Session de consultation avec la société civile féminine sur les VBG faites aux femmes et aux filles pendant les 16 jours d’activisme par l’association icirore c’amahoro en zone Butezi

Les violences basées sur le genre, un fléau à déraciner

L’association icirore c’amahoro a organisé une session de consultation à l’intention de la société civile, les autorités, les dirigeants politiques et les autres parties prenantes au niveau local sur la politique nationale genre et la lutte contre les VBG faites aux femmes et aux filles pendant la période des 16 jours d’activisme, le vendredi 28 novembre 2025, au chef-lieu de la zone Butezi en commune Ruyigi de la province de Buhumuza. C’était dans le cadre de la mise en œuvre du projet « Promotion de la participation de la femme dans les sphères de prise de décisions et prévention des conflits au niveau communautaire ». 

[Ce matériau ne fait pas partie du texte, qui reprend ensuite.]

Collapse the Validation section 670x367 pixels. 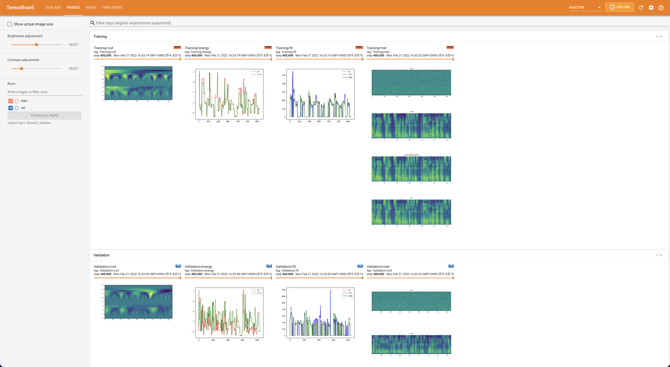pyautogui.click(x=661, y=255)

Pendant les 16 jours d’activisme de lutte contre les violences basées sur le genre faites aux femmes et aux filles, c’est une occasion de renouveler les efforts afin de pouvoir éradiquer ce fléau. Les violences basées sur le genre sont d’ordre différents. L’on a cité à titre illustratif les violences économiques, les violences sexuelles, les violences corporelles, les violences physiques, les violences psychologiques et bien d’autres. Les participantes à cette session ont été exhortées d’aller sensibiliser les gens des localités où elles vivent dans le but de déterrer les VBG. Comme les femmes sont nombreuses par rapport aux hommes, elles ne doivent pas rester en arrière dans le combat engagé pour le développement durable.

Les conséquences des violences basées sur le genre sont nombreuses. Il s’agit notamment du désespoir, manque de sommeil, se suicider, etc. La plupart des causes des VBG sont la pauvreté, l’autorité, les mœurs, la culture, les croyances, consommation des stupéfiants, etc. Les participantes dans cette session ont été interpelées à aider la victime des VBG.

Il sied de noter que ce projet est en train d’être réalisé grâce au financement de l’ONU femmes.